Reply with every entry, repeated exactly as given.

┌─ EXERCISE INPUT

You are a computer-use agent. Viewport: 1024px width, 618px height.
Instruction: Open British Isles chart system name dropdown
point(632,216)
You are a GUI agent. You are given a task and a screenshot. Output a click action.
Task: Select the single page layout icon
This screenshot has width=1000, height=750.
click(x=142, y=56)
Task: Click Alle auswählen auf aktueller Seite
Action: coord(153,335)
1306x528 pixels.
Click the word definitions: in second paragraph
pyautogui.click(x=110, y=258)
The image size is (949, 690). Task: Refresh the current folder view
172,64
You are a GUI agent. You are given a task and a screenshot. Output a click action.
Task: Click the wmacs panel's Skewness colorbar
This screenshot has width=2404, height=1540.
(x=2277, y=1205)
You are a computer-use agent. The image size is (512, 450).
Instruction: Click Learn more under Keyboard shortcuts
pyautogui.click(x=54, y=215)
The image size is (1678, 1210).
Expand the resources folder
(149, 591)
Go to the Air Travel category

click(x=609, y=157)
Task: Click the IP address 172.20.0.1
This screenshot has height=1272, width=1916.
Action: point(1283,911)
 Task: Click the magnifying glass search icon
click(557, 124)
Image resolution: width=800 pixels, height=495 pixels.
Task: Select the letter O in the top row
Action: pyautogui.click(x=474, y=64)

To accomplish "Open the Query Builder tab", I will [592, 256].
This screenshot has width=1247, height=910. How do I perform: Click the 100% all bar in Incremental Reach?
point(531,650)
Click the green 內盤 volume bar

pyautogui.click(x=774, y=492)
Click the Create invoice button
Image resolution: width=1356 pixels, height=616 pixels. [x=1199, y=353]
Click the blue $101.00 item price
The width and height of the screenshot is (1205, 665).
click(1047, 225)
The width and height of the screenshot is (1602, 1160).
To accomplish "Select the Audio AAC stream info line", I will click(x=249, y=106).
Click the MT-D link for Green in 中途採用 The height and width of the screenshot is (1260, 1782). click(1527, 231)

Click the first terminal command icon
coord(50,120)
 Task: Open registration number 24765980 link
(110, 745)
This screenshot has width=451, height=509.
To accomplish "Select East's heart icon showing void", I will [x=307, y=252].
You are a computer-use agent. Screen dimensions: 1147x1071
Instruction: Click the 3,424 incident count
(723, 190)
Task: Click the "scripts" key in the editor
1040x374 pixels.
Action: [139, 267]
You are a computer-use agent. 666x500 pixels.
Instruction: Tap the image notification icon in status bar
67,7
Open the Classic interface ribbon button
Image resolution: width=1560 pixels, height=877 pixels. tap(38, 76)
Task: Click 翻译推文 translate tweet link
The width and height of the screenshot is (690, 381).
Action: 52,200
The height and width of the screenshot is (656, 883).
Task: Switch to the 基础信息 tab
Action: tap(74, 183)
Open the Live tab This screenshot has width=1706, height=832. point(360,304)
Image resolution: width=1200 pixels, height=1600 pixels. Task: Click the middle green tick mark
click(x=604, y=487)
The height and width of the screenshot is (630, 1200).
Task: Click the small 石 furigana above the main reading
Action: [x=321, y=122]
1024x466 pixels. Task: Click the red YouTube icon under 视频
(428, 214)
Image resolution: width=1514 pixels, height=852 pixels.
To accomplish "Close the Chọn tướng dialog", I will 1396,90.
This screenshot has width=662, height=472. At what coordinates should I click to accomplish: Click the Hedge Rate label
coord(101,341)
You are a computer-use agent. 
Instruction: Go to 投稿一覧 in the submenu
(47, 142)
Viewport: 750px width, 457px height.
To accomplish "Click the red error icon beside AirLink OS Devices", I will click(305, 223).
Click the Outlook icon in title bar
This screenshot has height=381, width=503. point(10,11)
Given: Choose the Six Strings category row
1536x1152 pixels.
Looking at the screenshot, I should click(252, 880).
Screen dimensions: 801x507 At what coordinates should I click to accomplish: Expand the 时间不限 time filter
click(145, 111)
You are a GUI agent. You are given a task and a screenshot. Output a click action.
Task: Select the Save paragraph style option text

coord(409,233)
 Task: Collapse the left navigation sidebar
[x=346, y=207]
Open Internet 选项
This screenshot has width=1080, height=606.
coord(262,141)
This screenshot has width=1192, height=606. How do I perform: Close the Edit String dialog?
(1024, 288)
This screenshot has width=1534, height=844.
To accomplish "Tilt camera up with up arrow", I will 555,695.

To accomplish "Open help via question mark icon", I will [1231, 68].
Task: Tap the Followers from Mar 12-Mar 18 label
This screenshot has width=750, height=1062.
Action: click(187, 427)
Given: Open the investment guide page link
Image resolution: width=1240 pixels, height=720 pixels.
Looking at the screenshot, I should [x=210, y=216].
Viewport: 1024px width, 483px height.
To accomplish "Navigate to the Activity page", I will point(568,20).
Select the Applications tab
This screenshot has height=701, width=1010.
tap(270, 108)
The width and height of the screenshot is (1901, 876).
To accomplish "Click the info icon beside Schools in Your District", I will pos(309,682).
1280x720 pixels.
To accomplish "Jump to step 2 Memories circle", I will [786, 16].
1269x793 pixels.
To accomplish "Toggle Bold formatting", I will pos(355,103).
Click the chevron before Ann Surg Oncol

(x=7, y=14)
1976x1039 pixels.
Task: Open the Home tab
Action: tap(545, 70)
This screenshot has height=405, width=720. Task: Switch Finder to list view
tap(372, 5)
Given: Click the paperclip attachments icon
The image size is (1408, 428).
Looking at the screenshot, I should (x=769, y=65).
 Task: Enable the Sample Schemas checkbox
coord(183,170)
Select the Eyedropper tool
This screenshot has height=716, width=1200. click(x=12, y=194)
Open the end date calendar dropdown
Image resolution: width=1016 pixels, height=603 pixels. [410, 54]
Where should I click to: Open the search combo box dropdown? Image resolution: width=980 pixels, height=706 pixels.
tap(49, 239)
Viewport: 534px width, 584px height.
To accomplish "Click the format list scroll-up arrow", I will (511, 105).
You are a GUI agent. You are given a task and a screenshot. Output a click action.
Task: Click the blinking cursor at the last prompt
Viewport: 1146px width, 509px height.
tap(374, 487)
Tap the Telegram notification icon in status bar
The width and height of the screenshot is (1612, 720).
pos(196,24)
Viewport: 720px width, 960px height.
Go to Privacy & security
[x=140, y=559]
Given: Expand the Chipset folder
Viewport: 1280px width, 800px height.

└─

◆ **RESPONSE BELOW**:
You are a computer-use agent. Viewport: 1024px width, 618px height.
Instruction: Open British Isles chart system name dropdown
point(632,216)
You are a GUI agent. You are given a task and a screenshot. Output a click action.
Task: Select the single page layout icon
This screenshot has width=1000, height=750.
click(x=142, y=56)
Task: Click Alle auswählen auf aktueller Seite
Action: coord(153,335)
1306x528 pixels.
Click the word definitions: in second paragraph
pyautogui.click(x=110, y=258)
The image size is (949, 690). Task: Refresh the current folder view
172,64
You are a GUI agent. You are given a task and a screenshot. Output a click action.
Task: Click the wmacs panel's Skewness colorbar
This screenshot has width=2404, height=1540.
(x=2277, y=1205)
You are a computer-use agent. The image size is (512, 450).
Instruction: Click Learn more under Keyboard shortcuts
pyautogui.click(x=54, y=215)
The image size is (1678, 1210).
Expand the resources folder
(149, 591)
Go to the Air Travel category

click(x=609, y=157)
Task: Click the IP address 172.20.0.1
This screenshot has height=1272, width=1916.
Action: point(1283,911)
 Task: Click the magnifying glass search icon
click(557, 124)
Image resolution: width=800 pixels, height=495 pixels.
Task: Select the letter O in the top row
Action: pyautogui.click(x=474, y=64)

To accomplish "Open the Query Builder tab", I will [592, 256].
This screenshot has width=1247, height=910. How do I perform: Click the 100% all bar in Incremental Reach?
point(531,650)
Click the green 內盤 volume bar

pyautogui.click(x=774, y=492)
Click the Create invoice button
Image resolution: width=1356 pixels, height=616 pixels. [x=1199, y=353]
Click the blue $101.00 item price
The width and height of the screenshot is (1205, 665).
click(1047, 225)
The width and height of the screenshot is (1602, 1160).
To accomplish "Select the Audio AAC stream info line", I will click(x=249, y=106).
Click the MT-D link for Green in 中途採用 The height and width of the screenshot is (1260, 1782). click(1527, 231)

Click the first terminal command icon
coord(50,120)
 Task: Open registration number 24765980 link
(110, 745)
This screenshot has width=451, height=509.
To accomplish "Select East's heart icon showing void", I will [x=307, y=252].
You are a computer-use agent. Screen dimensions: 1147x1071
Instruction: Click the 3,424 incident count
(723, 190)
Task: Click the "scripts" key in the editor
1040x374 pixels.
Action: [139, 267]
You are a computer-use agent. 666x500 pixels.
Instruction: Tap the image notification icon in status bar
67,7
Open the Classic interface ribbon button
Image resolution: width=1560 pixels, height=877 pixels. tap(38, 76)
Task: Click 翻译推文 translate tweet link
The width and height of the screenshot is (690, 381).
Action: 52,200
The height and width of the screenshot is (656, 883).
Task: Switch to the 基础信息 tab
Action: tap(74, 183)
Open the Live tab This screenshot has width=1706, height=832. point(360,304)
Image resolution: width=1200 pixels, height=1600 pixels. Task: Click the middle green tick mark
click(x=604, y=487)
The height and width of the screenshot is (630, 1200).
Task: Click the small 石 furigana above the main reading
Action: [x=321, y=122]
1024x466 pixels. Task: Click the red YouTube icon under 视频
(428, 214)
Image resolution: width=1514 pixels, height=852 pixels.
To accomplish "Close the Chọn tướng dialog", I will 1396,90.
This screenshot has width=662, height=472. At what coordinates should I click to accomplish: Click the Hedge Rate label
coord(101,341)
You are a computer-use agent. 
Instruction: Go to 投稿一覧 in the submenu
(47, 142)
Viewport: 750px width, 457px height.
To accomplish "Click the red error icon beside AirLink OS Devices", I will click(305, 223).
Click the Outlook icon in title bar
This screenshot has height=381, width=503. point(10,11)
Given: Choose the Six Strings category row
1536x1152 pixels.
Looking at the screenshot, I should click(252, 880).
Screen dimensions: 801x507 At what coordinates should I click to accomplish: Expand the 时间不限 time filter
click(145, 111)
You are a GUI agent. You are given a task and a screenshot. Output a click action.
Task: Select the Save paragraph style option text

coord(409,233)
 Task: Collapse the left navigation sidebar
[x=346, y=207]
Open Internet 选项
This screenshot has width=1080, height=606.
coord(262,141)
This screenshot has width=1192, height=606. How do I perform: Close the Edit String dialog?
(1024, 288)
This screenshot has width=1534, height=844.
To accomplish "Tilt camera up with up arrow", I will 555,695.

To accomplish "Open help via question mark icon", I will [1231, 68].
Task: Tap the Followers from Mar 12-Mar 18 label
This screenshot has width=750, height=1062.
Action: click(187, 427)
Given: Open the investment guide page link
Image resolution: width=1240 pixels, height=720 pixels.
Looking at the screenshot, I should [x=210, y=216].
Viewport: 1024px width, 483px height.
To accomplish "Navigate to the Activity page", I will point(568,20).
Select the Applications tab
This screenshot has height=701, width=1010.
tap(270, 108)
The width and height of the screenshot is (1901, 876).
To accomplish "Click the info icon beside Schools in Your District", I will pos(309,682).
1280x720 pixels.
To accomplish "Jump to step 2 Memories circle", I will [786, 16].
1269x793 pixels.
To accomplish "Toggle Bold formatting", I will pos(355,103).
Click the chevron before Ann Surg Oncol

(x=7, y=14)
1976x1039 pixels.
Task: Open the Home tab
Action: tap(545, 70)
This screenshot has height=405, width=720. Task: Switch Finder to list view
tap(372, 5)
Given: Click the paperclip attachments icon
The image size is (1408, 428).
Looking at the screenshot, I should (x=769, y=65).
 Task: Enable the Sample Schemas checkbox
coord(183,170)
Select the Eyedropper tool
This screenshot has height=716, width=1200. click(x=12, y=194)
Open the end date calendar dropdown
Image resolution: width=1016 pixels, height=603 pixels. [410, 54]
Where should I click to: Open the search combo box dropdown? Image resolution: width=980 pixels, height=706 pixels.
tap(49, 239)
Viewport: 534px width, 584px height.
To accomplish "Click the format list scroll-up arrow", I will (511, 105).
You are a GUI agent. You are given a task and a screenshot. Output a click action.
Task: Click the blinking cursor at the last prompt
Viewport: 1146px width, 509px height.
tap(374, 487)
Tap the Telegram notification icon in status bar
The width and height of the screenshot is (1612, 720).
pos(196,24)
Viewport: 720px width, 960px height.
Go to Privacy & security
[x=140, y=559]
Given: Expand the Chipset folder
Viewport: 1280px width, 800px height.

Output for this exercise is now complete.